■ **Directions for this task**: Begin at the line containing "837x632 pixels." and restate it and each line after it exactly, up to and including the last line below. Leave pictures out.

■ **Input data**:
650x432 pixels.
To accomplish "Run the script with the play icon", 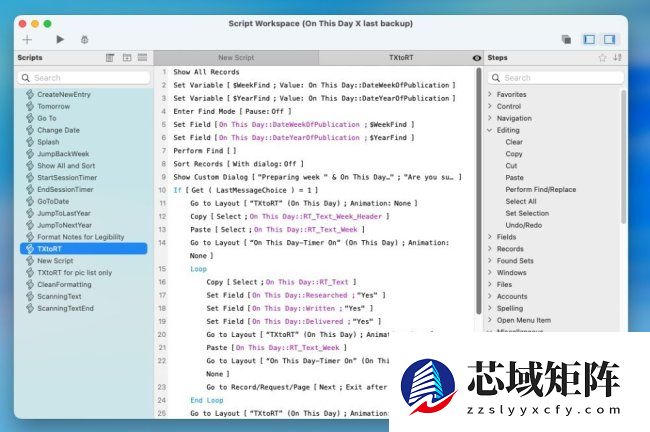I will (x=60, y=39).
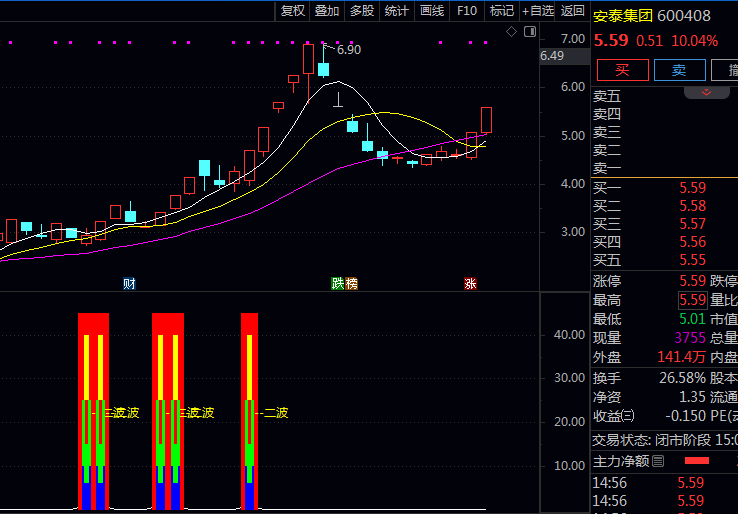Image resolution: width=738 pixels, height=514 pixels.
Task: Open the 复权 adjustment menu
Action: [x=292, y=11]
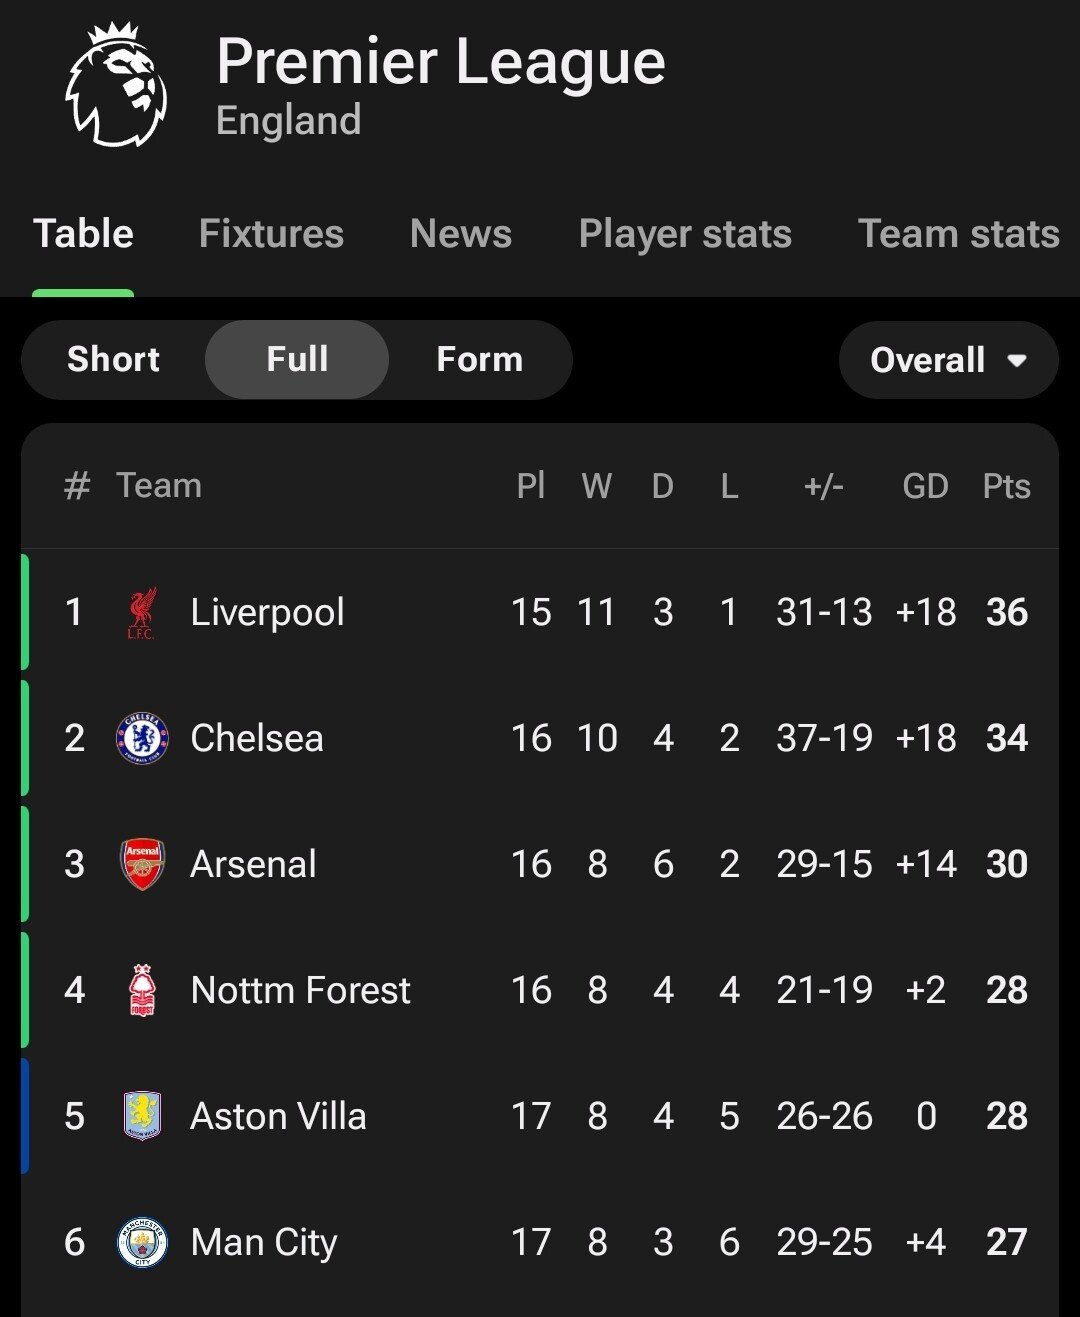Open the Liverpool team name link
Viewport: 1080px width, 1317px height.
(x=267, y=613)
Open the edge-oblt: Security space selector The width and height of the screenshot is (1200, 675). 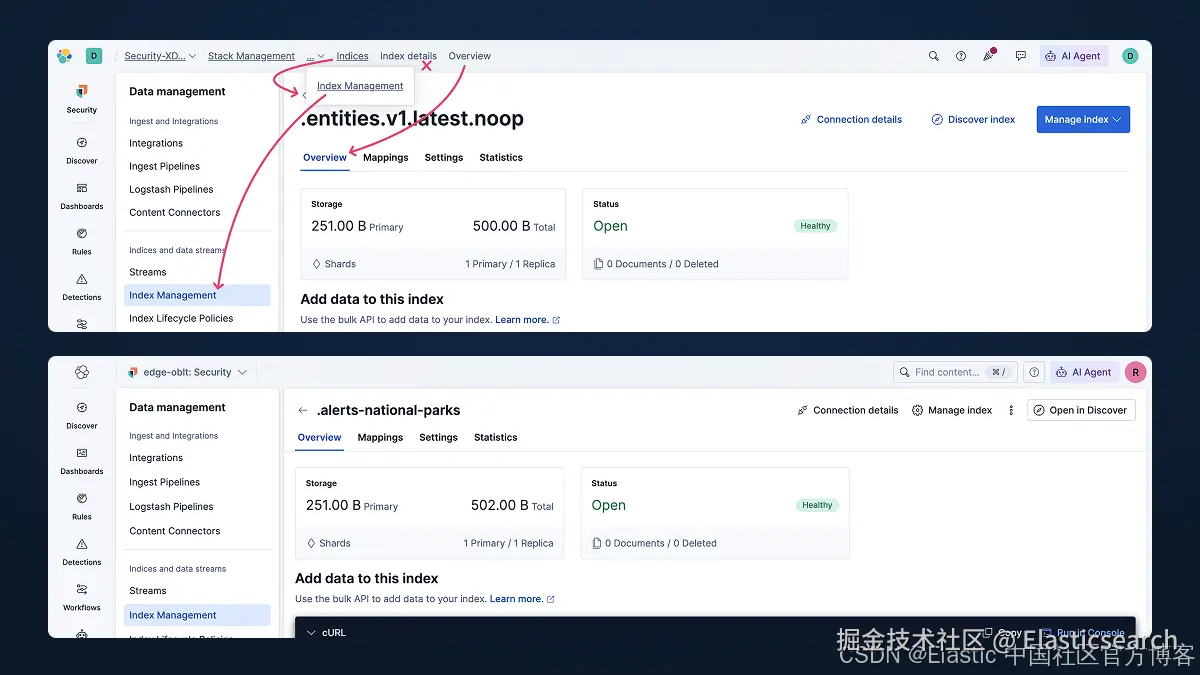coord(187,372)
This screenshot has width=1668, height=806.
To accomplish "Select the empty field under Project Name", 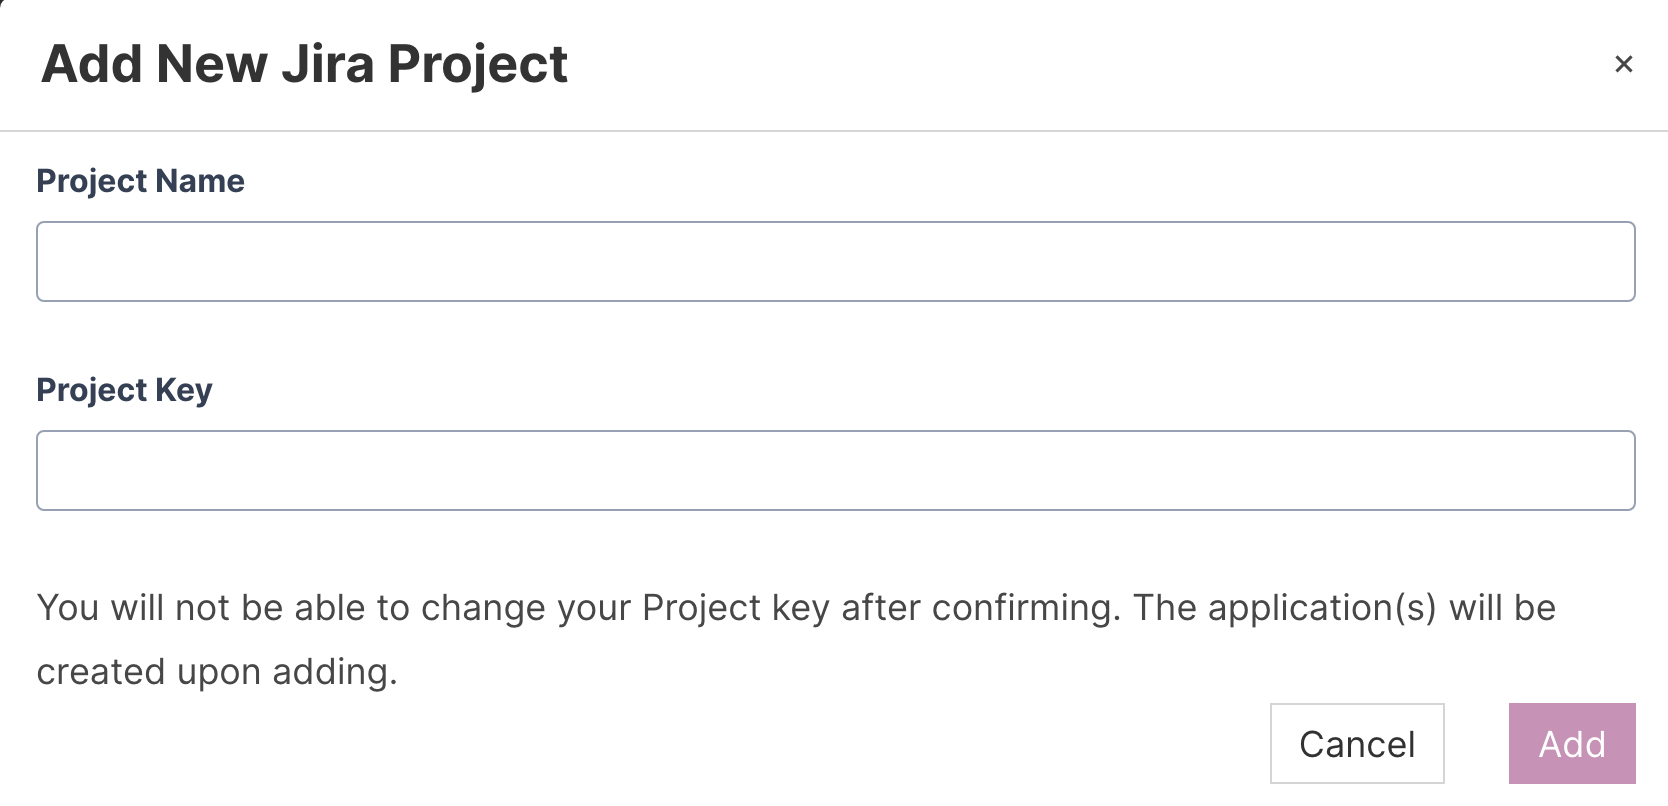I will pyautogui.click(x=835, y=261).

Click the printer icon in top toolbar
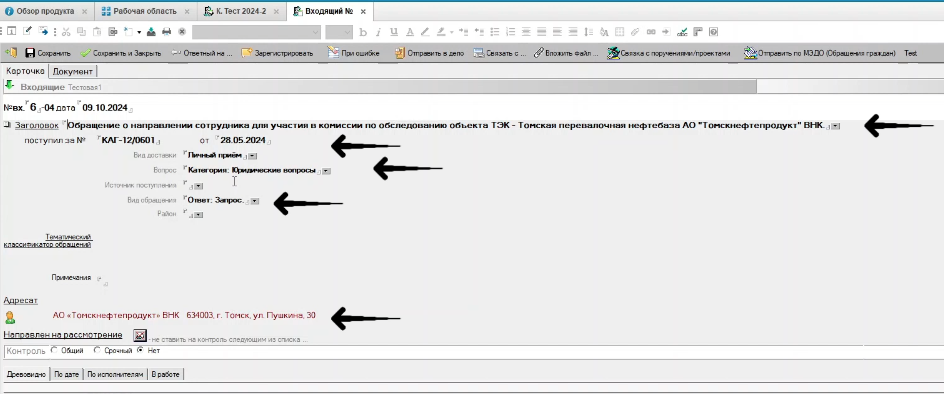click(167, 31)
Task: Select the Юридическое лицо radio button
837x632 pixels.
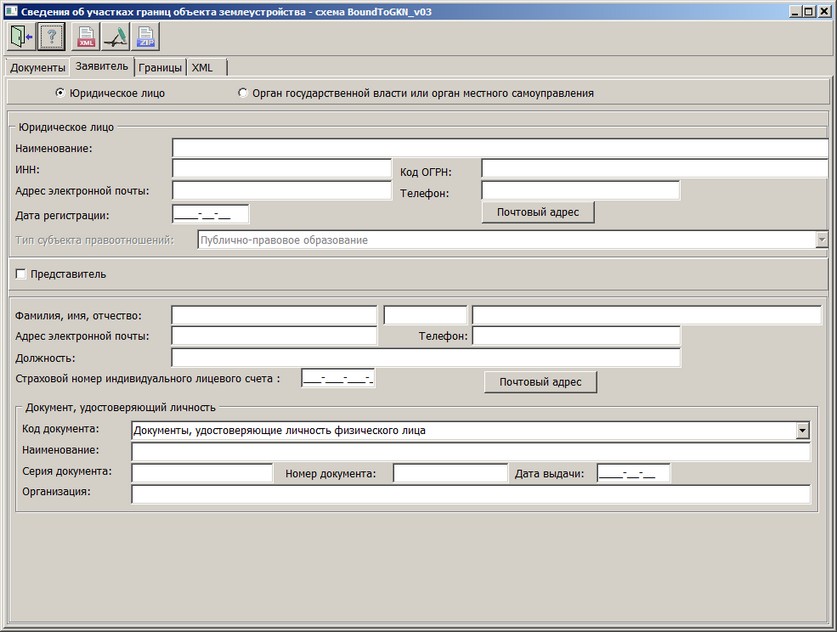Action: click(60, 93)
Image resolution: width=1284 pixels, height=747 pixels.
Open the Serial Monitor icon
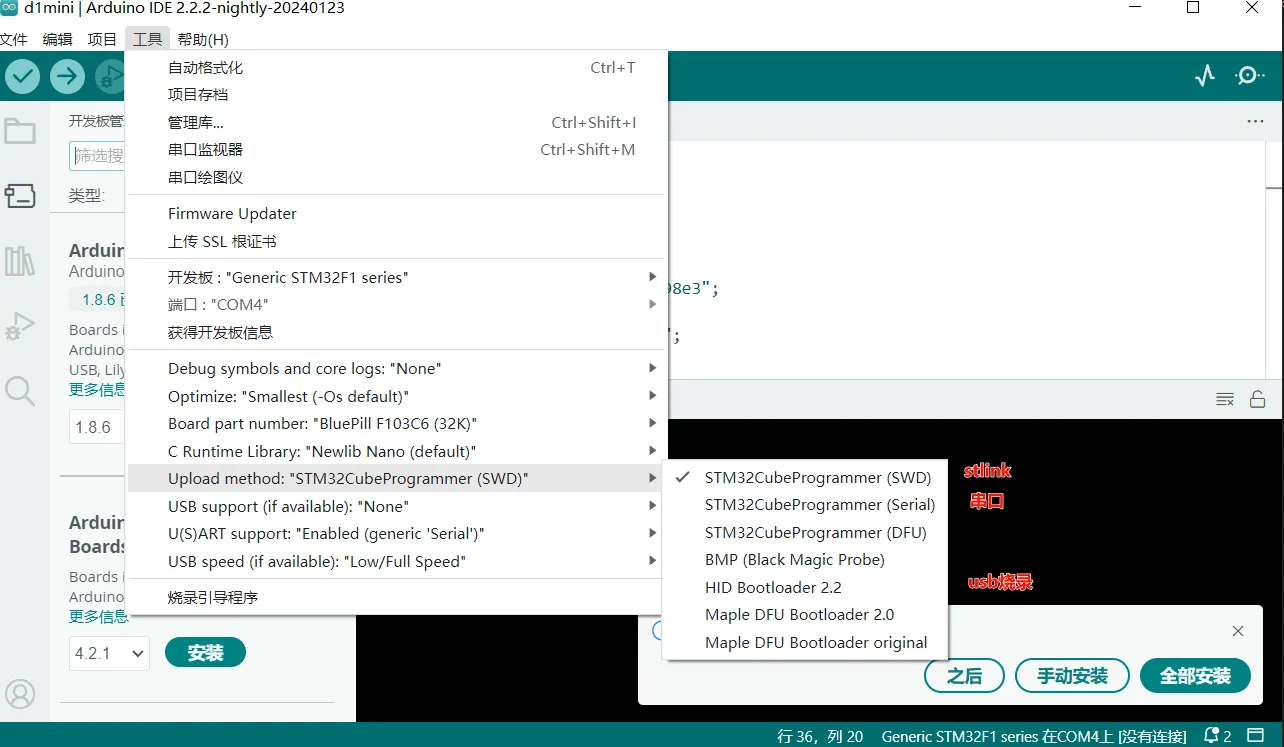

■ **Output of the exercise**:
837x632 pixels.
Action: click(60, 93)
Image resolution: width=1284 pixels, height=747 pixels.
Open the Serial Monitor icon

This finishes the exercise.